Kaum eine Rolle in der öffentlichen Diskussion spielt zurzeit die „zweite Säule“ der Cannabis-Reformen. Dabei geht es um den Plan der Bundesregierung, Modellregionen zur Erprobung einer kommerziellen Lieferkette für Genusscannabis einzuführen. Im Eckpunktepapier vom April 2023 wurde dafür ein erster Gesetzentwurf für „nach der Sommerpause“ angekündigt.
Der Beauftragte der Bundesregierung für Sucht- und Drogenfragen, Burkhard Blienert, erinnerte unlängst daran.
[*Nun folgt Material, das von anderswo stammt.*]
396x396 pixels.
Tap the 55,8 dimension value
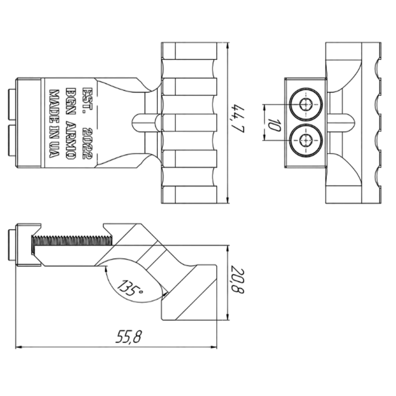[129, 337]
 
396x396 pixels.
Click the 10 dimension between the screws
[275, 125]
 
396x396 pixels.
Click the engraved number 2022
[88, 144]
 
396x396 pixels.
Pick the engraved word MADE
[54, 107]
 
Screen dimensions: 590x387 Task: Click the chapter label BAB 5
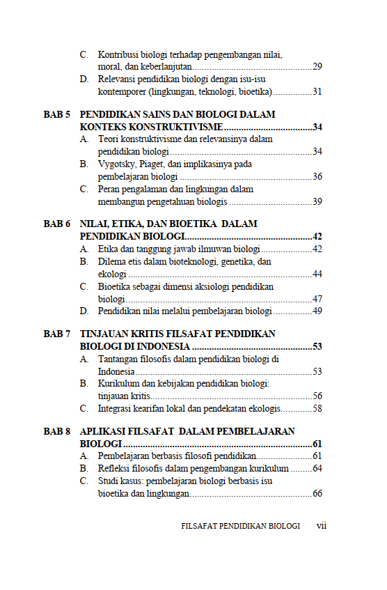tap(57, 114)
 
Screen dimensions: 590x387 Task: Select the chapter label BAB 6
tap(57, 224)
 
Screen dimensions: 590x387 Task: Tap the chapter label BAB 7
tap(57, 334)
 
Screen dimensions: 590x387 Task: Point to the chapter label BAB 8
tap(57, 432)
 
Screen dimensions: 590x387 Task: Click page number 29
tap(317, 67)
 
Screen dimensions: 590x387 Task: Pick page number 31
tap(317, 91)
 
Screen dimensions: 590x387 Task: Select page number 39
tap(317, 201)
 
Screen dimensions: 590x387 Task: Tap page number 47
tap(317, 299)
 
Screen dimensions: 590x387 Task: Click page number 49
tap(317, 311)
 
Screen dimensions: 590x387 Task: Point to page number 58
tap(317, 408)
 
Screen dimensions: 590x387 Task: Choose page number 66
tap(317, 494)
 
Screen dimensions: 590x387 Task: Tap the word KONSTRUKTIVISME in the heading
tap(177, 127)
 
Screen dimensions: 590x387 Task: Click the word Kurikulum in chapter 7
tap(118, 384)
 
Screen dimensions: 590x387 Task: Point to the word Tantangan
tap(120, 359)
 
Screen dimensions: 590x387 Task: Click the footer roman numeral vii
tap(322, 526)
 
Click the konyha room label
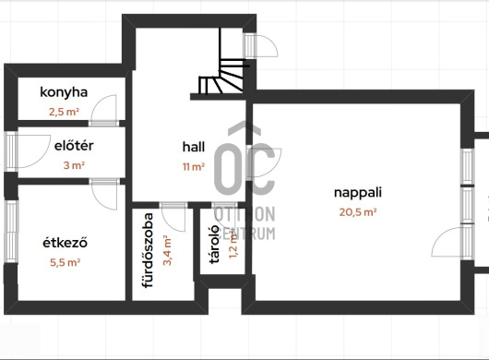(64, 92)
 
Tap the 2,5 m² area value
(64, 112)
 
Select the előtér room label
(74, 146)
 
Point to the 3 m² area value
(74, 165)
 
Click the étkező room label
(65, 243)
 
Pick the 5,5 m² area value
(66, 262)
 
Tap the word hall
(194, 147)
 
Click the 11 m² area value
(194, 167)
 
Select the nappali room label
(358, 193)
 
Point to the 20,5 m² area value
(358, 212)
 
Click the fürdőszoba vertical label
(148, 250)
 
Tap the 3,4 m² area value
(167, 250)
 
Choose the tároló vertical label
(214, 245)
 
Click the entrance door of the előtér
(28, 151)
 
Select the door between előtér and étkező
(105, 194)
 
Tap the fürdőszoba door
(173, 217)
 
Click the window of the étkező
(11, 231)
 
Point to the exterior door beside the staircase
(260, 46)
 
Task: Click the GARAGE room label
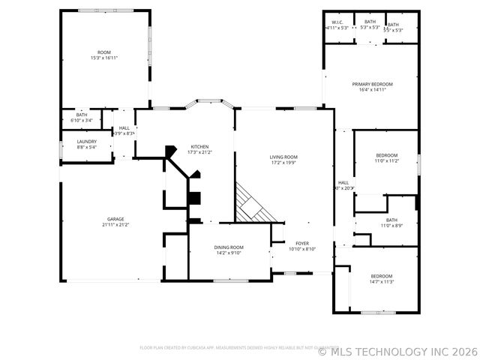[116, 219]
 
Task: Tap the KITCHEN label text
[200, 146]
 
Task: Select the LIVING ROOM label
[284, 157]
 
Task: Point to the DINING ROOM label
[230, 247]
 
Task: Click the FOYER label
[302, 243]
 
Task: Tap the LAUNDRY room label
[86, 141]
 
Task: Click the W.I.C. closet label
[338, 22]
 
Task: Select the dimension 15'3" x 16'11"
[104, 58]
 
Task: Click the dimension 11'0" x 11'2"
[387, 160]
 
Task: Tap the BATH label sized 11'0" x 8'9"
[392, 220]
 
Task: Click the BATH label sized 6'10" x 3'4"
[82, 115]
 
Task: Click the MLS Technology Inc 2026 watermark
[398, 350]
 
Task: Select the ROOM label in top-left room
[104, 52]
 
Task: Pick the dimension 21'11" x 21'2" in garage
[116, 224]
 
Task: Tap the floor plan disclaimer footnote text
[226, 348]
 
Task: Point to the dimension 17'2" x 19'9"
[284, 162]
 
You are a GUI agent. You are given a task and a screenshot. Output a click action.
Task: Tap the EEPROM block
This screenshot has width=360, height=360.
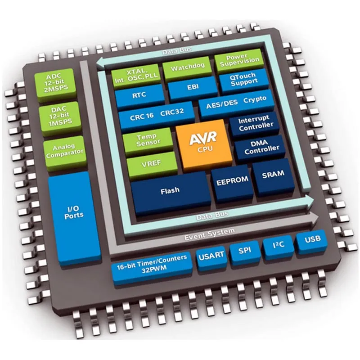[232, 183]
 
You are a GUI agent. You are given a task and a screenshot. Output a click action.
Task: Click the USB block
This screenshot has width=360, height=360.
[312, 242]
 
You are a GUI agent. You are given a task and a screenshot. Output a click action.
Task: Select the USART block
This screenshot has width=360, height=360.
[211, 258]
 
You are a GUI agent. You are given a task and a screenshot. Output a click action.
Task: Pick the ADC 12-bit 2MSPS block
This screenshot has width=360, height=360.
[55, 84]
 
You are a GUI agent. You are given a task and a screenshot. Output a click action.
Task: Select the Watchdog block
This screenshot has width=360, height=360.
[187, 68]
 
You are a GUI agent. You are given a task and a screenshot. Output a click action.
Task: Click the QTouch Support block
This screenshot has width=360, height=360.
[244, 81]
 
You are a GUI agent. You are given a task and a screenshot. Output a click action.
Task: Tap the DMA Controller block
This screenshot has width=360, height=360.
[261, 148]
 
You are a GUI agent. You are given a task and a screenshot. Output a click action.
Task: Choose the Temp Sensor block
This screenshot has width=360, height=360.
[148, 140]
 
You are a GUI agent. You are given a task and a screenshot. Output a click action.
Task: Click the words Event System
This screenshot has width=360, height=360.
[209, 234]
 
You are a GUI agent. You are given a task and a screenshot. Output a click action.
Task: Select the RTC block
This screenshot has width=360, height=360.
[139, 96]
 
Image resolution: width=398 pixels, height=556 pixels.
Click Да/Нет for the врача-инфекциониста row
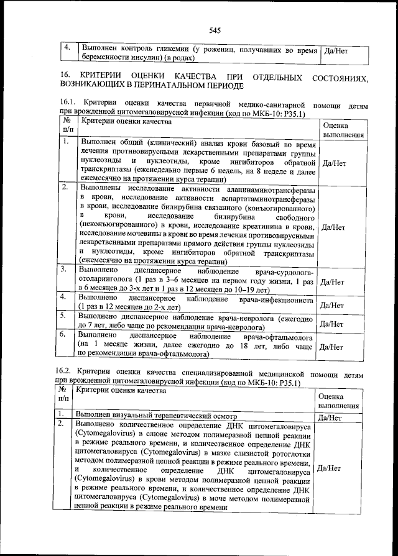pos(331,306)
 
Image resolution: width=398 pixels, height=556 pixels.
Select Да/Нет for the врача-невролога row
pos(331,324)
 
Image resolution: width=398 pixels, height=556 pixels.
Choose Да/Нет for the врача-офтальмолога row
pos(331,347)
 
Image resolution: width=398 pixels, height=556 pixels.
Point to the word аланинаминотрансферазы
pos(267,188)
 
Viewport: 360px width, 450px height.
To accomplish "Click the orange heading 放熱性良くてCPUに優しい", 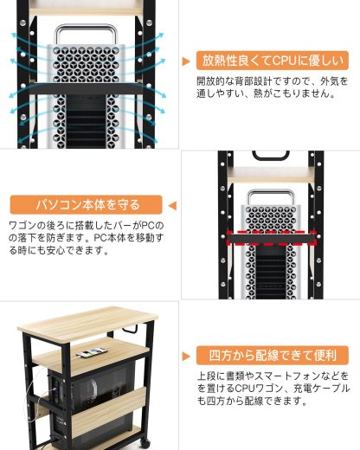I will pyautogui.click(x=273, y=61).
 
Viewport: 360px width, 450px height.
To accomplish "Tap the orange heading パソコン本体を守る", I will pyautogui.click(x=87, y=205).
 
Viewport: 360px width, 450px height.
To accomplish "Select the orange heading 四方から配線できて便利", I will pyautogui.click(x=273, y=355).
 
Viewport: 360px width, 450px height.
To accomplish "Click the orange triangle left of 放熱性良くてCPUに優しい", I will pyautogui.click(x=186, y=61).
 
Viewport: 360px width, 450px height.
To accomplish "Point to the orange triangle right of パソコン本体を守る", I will pyautogui.click(x=172, y=206).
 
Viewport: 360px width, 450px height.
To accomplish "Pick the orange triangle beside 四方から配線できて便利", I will pyautogui.click(x=186, y=356).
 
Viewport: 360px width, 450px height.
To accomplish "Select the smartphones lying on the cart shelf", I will pyautogui.click(x=91, y=352).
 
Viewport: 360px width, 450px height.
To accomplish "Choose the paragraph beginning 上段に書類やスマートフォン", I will pyautogui.click(x=272, y=389).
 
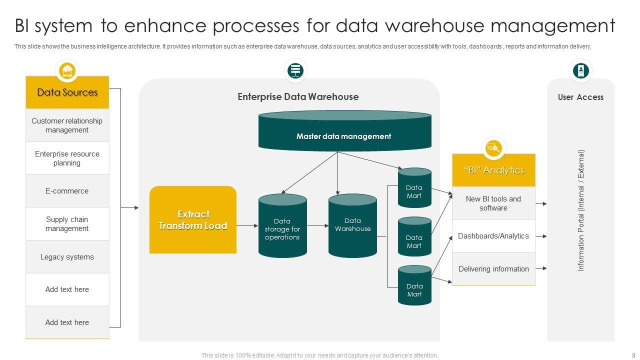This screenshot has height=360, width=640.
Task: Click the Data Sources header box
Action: [67, 92]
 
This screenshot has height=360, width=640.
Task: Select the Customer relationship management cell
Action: [67, 126]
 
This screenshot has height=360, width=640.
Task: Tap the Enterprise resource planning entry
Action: [67, 158]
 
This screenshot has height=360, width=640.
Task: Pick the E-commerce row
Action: [67, 191]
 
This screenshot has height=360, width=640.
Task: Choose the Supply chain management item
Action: [67, 224]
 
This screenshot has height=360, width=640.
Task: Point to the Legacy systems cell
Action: [67, 257]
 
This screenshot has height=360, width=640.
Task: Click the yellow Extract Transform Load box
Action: [193, 220]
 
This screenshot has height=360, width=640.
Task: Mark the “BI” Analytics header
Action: [494, 170]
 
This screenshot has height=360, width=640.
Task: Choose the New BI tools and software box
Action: [494, 204]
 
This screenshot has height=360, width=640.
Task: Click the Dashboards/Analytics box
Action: [494, 236]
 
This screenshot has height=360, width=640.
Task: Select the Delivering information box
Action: [494, 269]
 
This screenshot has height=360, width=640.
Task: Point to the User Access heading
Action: [580, 98]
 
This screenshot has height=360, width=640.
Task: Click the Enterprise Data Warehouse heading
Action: [298, 97]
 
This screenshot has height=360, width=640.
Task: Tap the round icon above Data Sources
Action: [68, 71]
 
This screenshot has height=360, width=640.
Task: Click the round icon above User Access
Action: [581, 71]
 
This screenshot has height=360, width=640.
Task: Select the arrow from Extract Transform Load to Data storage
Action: [247, 226]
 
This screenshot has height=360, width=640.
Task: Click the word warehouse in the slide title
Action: [428, 26]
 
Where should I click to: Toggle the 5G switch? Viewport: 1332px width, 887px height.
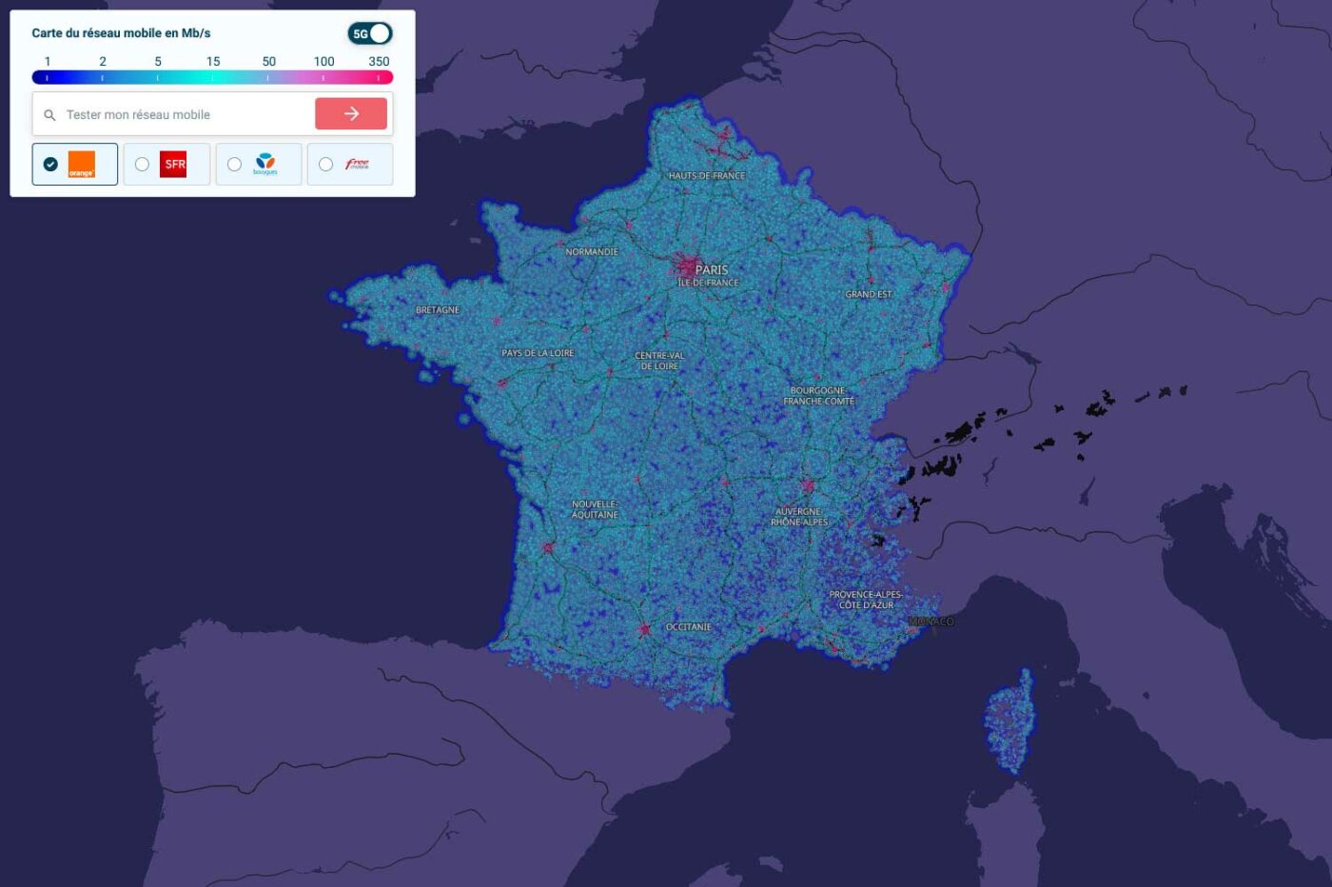point(370,33)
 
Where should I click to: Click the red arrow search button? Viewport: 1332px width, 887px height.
point(351,113)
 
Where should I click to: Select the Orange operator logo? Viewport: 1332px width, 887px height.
point(81,165)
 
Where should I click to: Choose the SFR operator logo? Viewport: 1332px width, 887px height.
point(173,165)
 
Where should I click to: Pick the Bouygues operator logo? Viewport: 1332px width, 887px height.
point(264,165)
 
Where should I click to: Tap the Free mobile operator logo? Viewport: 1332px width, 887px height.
point(357,165)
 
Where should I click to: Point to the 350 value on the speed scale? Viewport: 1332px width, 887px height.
point(379,61)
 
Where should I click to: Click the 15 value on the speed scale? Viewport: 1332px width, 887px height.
point(213,61)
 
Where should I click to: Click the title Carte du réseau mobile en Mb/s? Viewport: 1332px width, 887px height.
point(121,32)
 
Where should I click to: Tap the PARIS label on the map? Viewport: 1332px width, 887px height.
point(711,269)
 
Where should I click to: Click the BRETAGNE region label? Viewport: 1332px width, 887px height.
point(438,310)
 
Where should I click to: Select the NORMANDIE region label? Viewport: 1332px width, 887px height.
point(592,252)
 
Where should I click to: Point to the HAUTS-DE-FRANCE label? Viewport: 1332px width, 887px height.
point(707,176)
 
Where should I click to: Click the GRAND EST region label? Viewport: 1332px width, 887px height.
point(869,294)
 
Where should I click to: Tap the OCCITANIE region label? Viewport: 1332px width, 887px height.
point(689,627)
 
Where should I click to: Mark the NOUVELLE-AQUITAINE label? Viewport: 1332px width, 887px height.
point(595,509)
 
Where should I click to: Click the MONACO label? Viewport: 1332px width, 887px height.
point(932,621)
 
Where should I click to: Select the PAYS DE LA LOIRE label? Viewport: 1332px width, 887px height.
point(538,353)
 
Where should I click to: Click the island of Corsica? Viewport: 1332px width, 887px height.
point(1009,719)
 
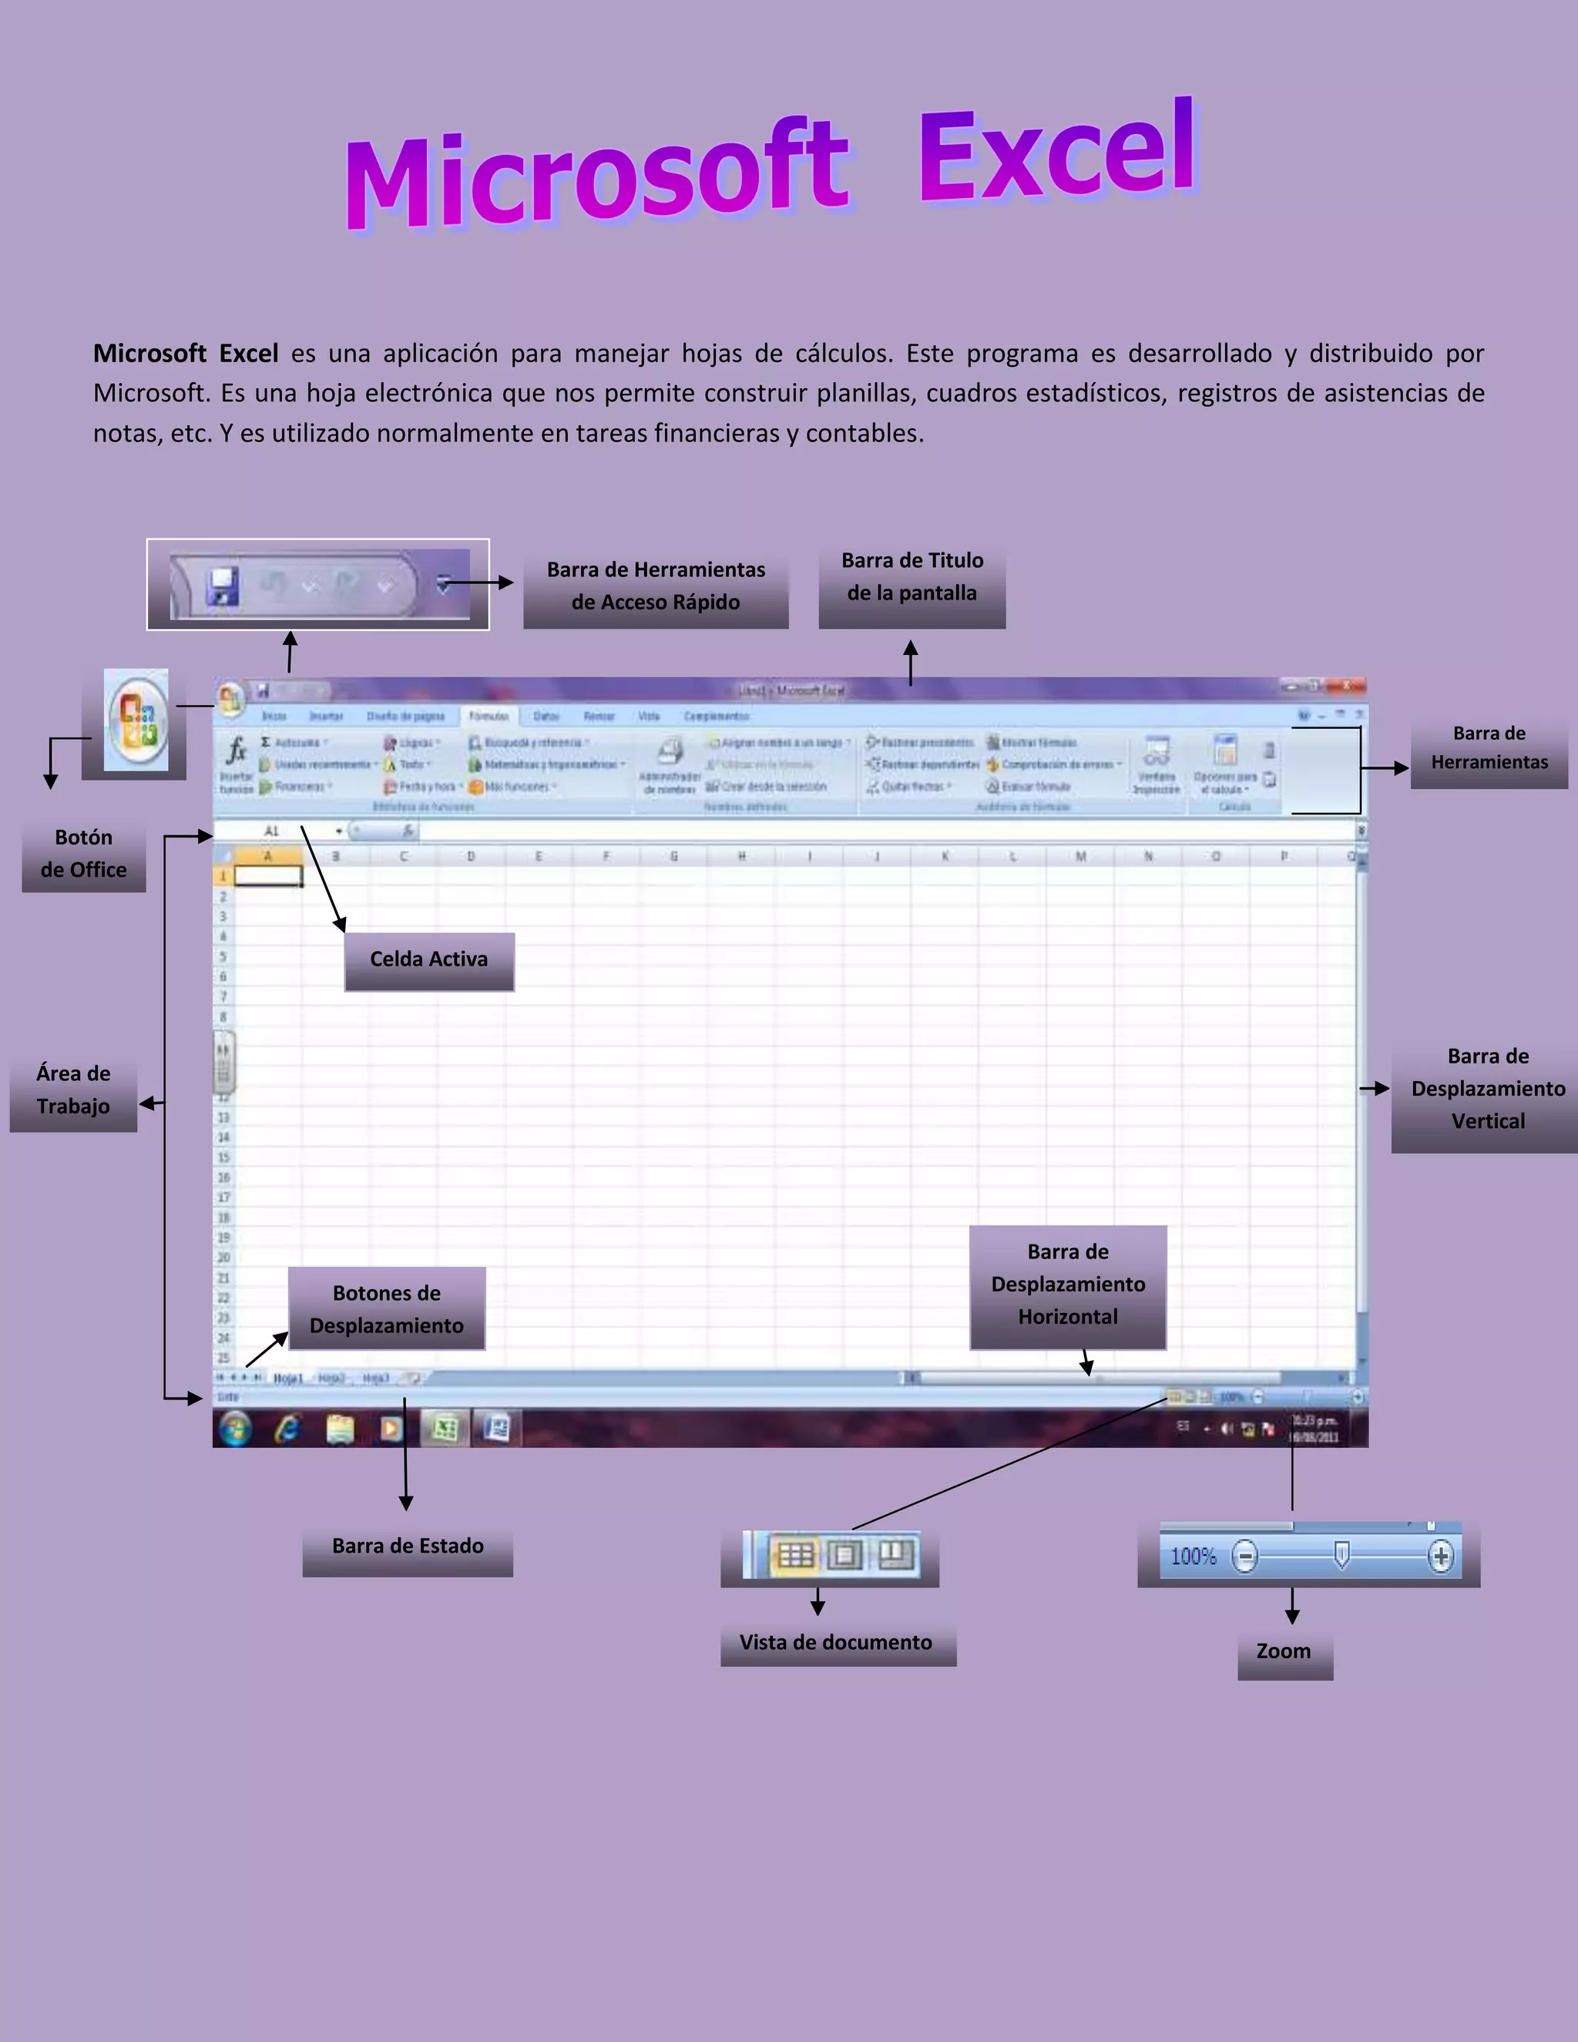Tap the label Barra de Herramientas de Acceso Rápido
(656, 586)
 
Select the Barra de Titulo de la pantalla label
(912, 577)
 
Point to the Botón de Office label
(83, 854)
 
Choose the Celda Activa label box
(429, 959)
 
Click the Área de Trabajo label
(73, 1090)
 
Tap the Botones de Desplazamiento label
(386, 1309)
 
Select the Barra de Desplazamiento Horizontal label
(1068, 1285)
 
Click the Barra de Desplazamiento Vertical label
(1487, 1090)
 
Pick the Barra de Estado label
(408, 1547)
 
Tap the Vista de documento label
(836, 1643)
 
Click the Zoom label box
(1284, 1652)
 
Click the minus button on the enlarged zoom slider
(1244, 1557)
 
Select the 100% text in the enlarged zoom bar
(1194, 1557)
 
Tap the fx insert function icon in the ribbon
(237, 750)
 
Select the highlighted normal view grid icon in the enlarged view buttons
(795, 1555)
In einem Interview, veröffentlicht im Merkur am 25. Januar 2024, antwortete er auf die Frage, was denn nach Einführung des Cannabisgesetzes mit den Personen sei, die spontan Cannabis konsumieren wollen, aber keine Mitglieder in Anbauvereinigungen sind: „Deshalb müssen wir die zweite Säule in Angriff nehmen, und damit den Gesundheitsschutz auch für die Gelegenheitskonsumierenden. Damit niemand mehr, der unbedingt konsumieren will und sich davon auch nicht abbringen lässt, beim Dealer an der Straßenecke gestrecktes Gras kaufen muss.“
Cannabisgesetz (II): Ablösung des Vergabeverfahrens geplant
Unter den im November zwischen den Ampel-Koalitionären vereinbarten Änderungen im Cannabisgesetz findet sich auch eine wichtige Neuerung für den Bereich Cannabis als Medizin. Bislang ist der Anbau von Medizinalcannabis durch ein Vergabeverfahren des Bundesinstituts für Arzneimittel und Medizinprodukte (BfArM) geregelt. Pro Jahr werden Aufträge zum Anbau von 2,6 Tonnen Medizinalcannabis vergeben. Dies reicht aber für den Bedarf in Deutschland nicht aus. Deshalb soll die Berechtigung für den Anbau von Cannabis zu medizinischen Zwecken zukünftig über ein Erlaubnisverfahren erfolgen. Damit wird auch erhofft, den Anbau in Deutschland wettbewerbsfähiger zu gestalten.